Immunodetection of the “brown” spider (Loxosceles intermedia) dermonecrotoxin with an scFv-alkaline phosphatase fusion protein

•We engineered a recombinant colorimetric antibody for specific detection of Loxosceles intermedia toxin.•The scFv/alkaline phosphatase conjugate retained alkaline phosphatase activity and preserved antigen-binding specificity of the parental monoclonal IgG.•Immunoassays were developed which allow sensitive detection of the toxin.

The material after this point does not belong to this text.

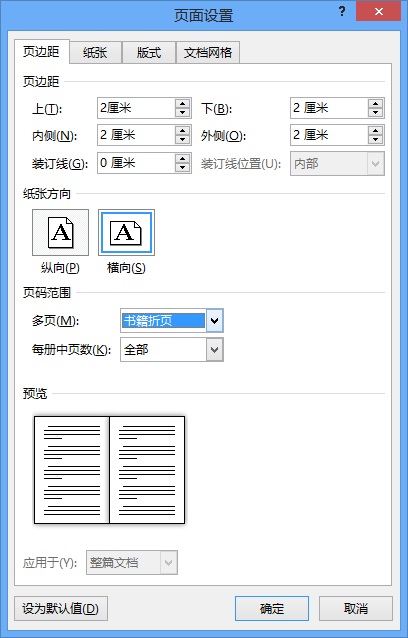Decrease the 外侧 outside margin spinner

coord(375,140)
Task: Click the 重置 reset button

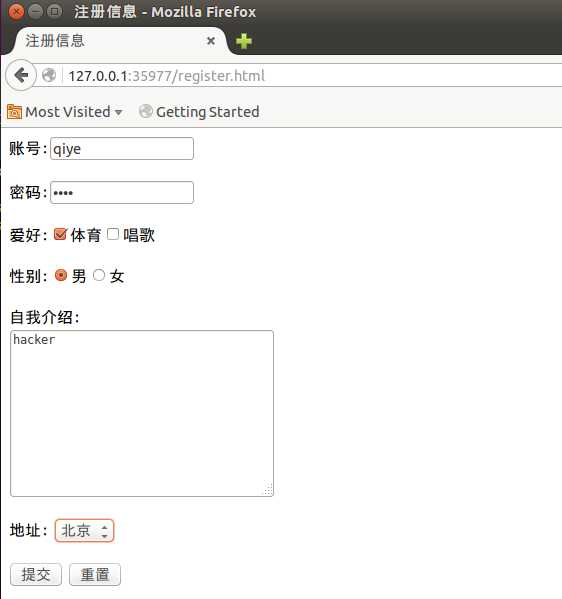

Bites by spiders from Loxosceles genus often lead to a wide variance in envenomation profile of patients and diagnosis is difficult due to the number of diseases that mimic loxoscelism. In such a context, it is of interest to consider the design of standardized recombinant colorimetric antibodies for diagnosis and specific detection of individual circulating toxins in biological fluids of envenomed patients. We have previously prepared a monoclonal murine IgG (LiMab7) that reacts with Loxosceles intermedia venom components of 32–35 kDa and neutralizes the dermonecrotic activity of the venom. Here, we re-engineered LiMab7 into a colorimetric bifunctional protein consisting in the corresponding single-chain antibody fragment (scFv) fused to alkaline phosphatase (AP) of Escherichia coli. The immune tracer was tested in two different types of immunoassays and it proved to be efficient in both. Thus, this recombinant fusion protein (scFv-LiMab7/AP) can be used for rapid and specific immunotitration of L. intermedia venom with a linear range of 39–20000 ng/mL and a detection limit of 39 ng/mL without any cross-reaction.